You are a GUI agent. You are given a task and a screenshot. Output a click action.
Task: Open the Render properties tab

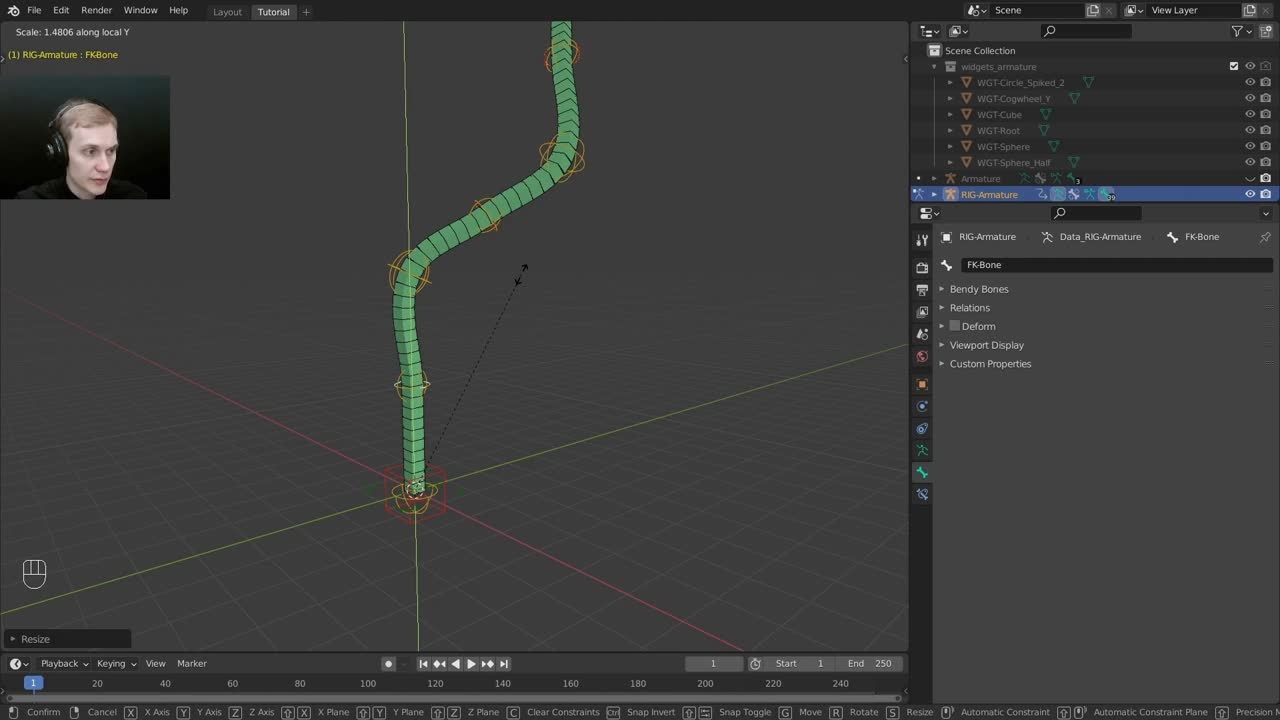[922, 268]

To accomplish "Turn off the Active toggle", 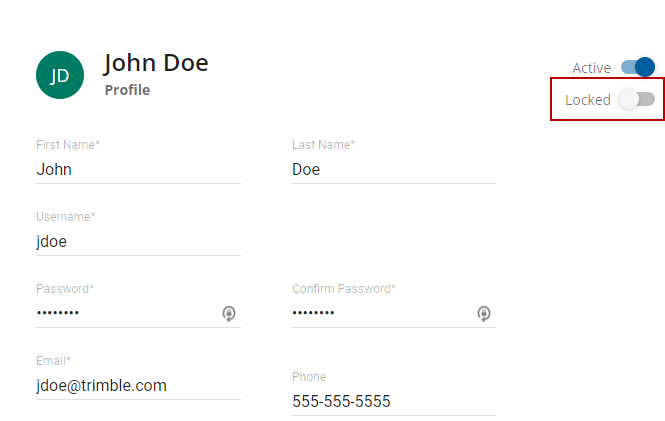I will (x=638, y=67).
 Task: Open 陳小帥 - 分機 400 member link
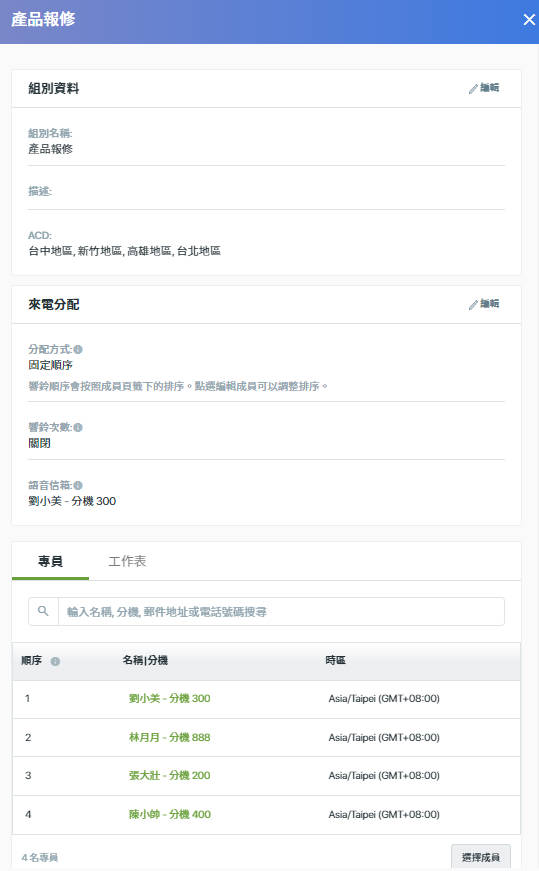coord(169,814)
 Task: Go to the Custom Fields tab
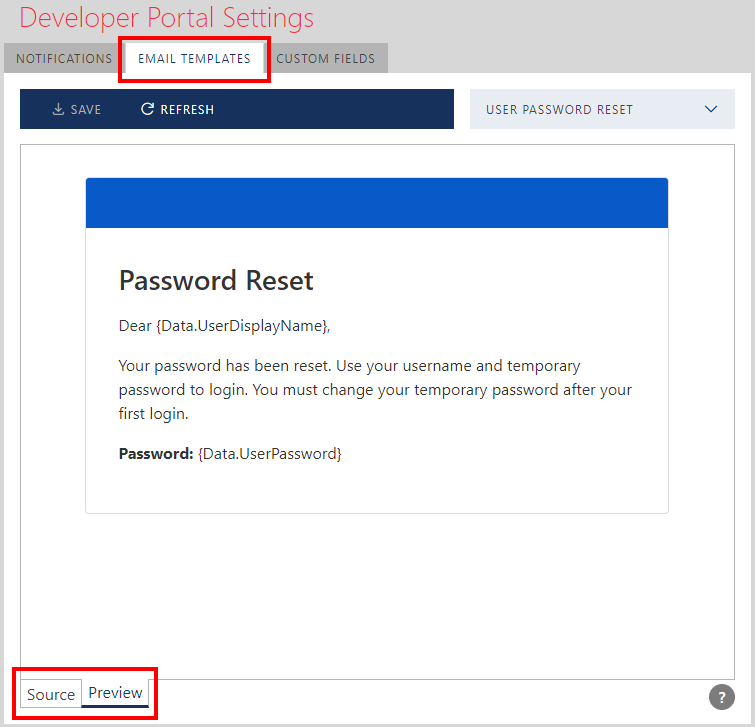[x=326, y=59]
____
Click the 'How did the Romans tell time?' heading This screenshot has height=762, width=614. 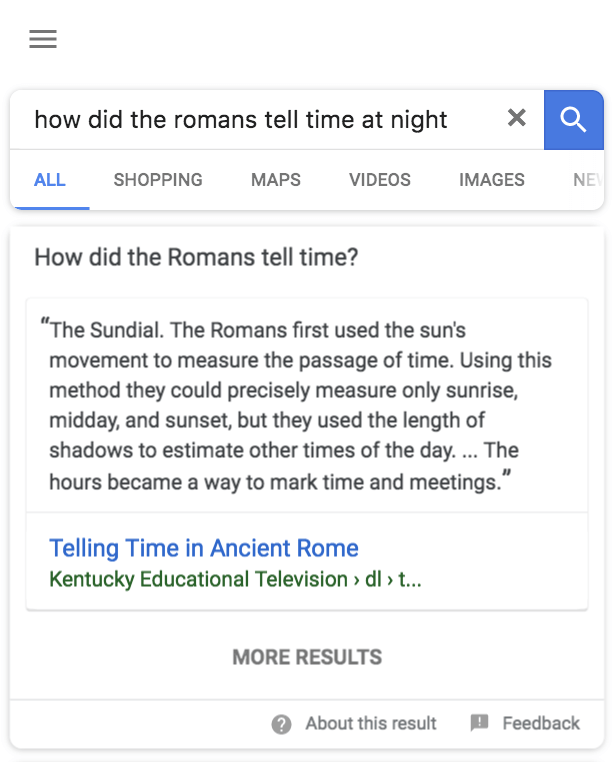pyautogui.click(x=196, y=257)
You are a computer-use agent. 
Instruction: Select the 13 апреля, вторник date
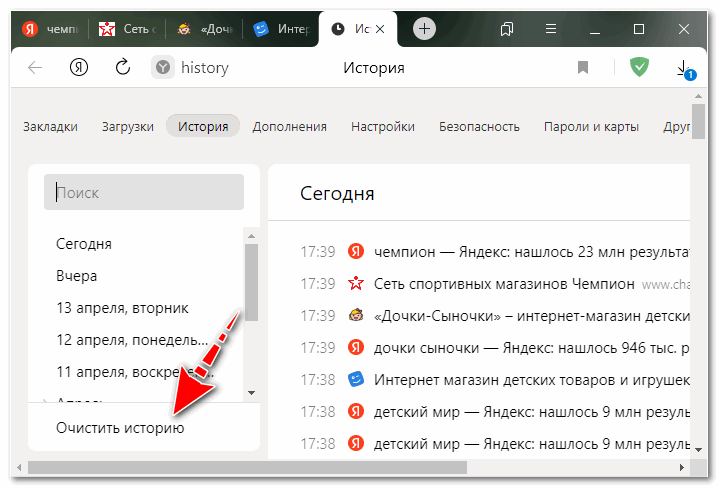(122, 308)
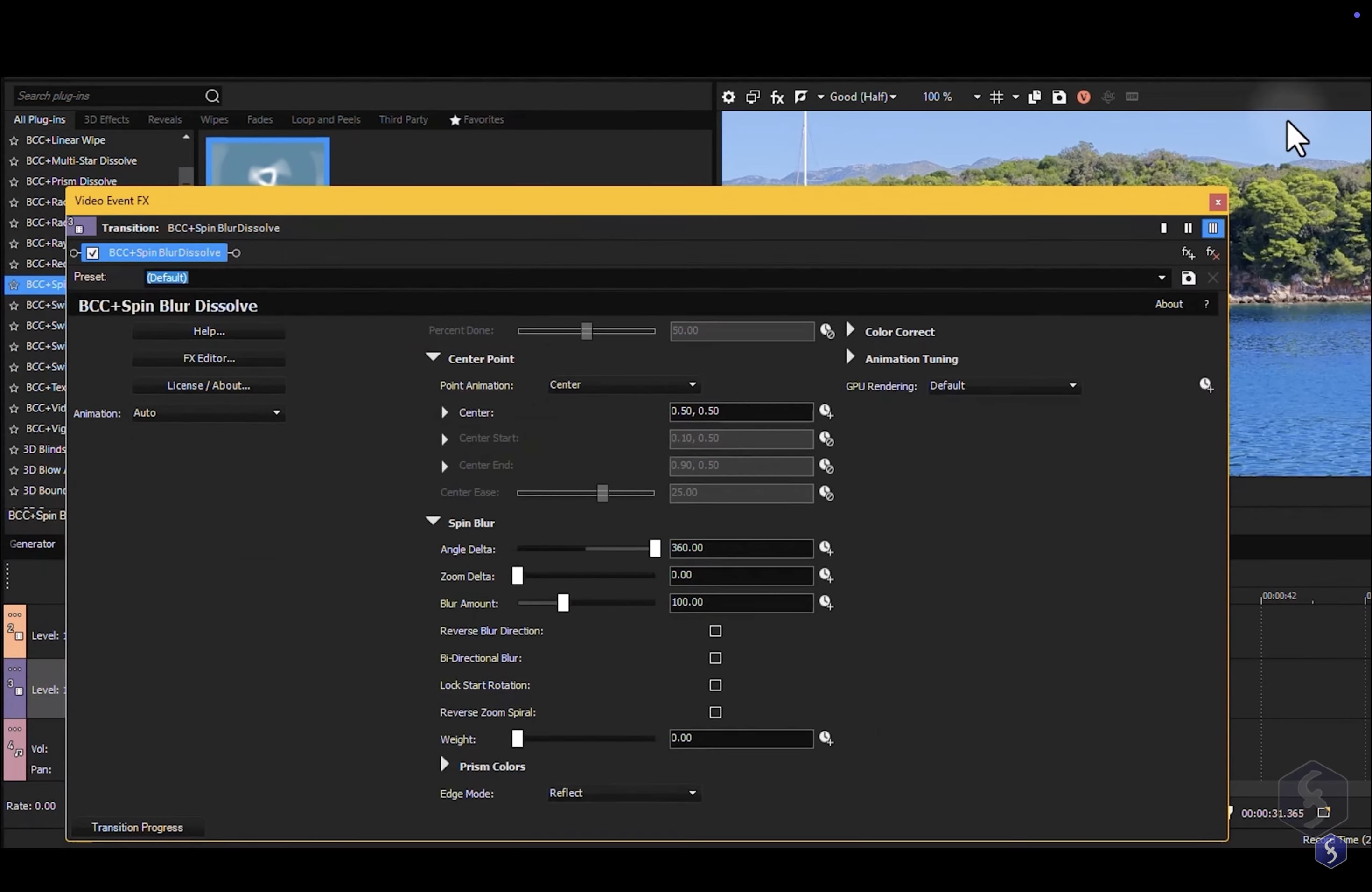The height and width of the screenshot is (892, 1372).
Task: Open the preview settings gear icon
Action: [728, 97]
____
_SHORT EXERCISE:_
Identify every line in the records that contains the word "agent" and copy each of those lines.

_COMPLETED TASK:_
You are a GUI agent. You are given a task and a screenshot. Output a click action.
You are a computer-use agent. 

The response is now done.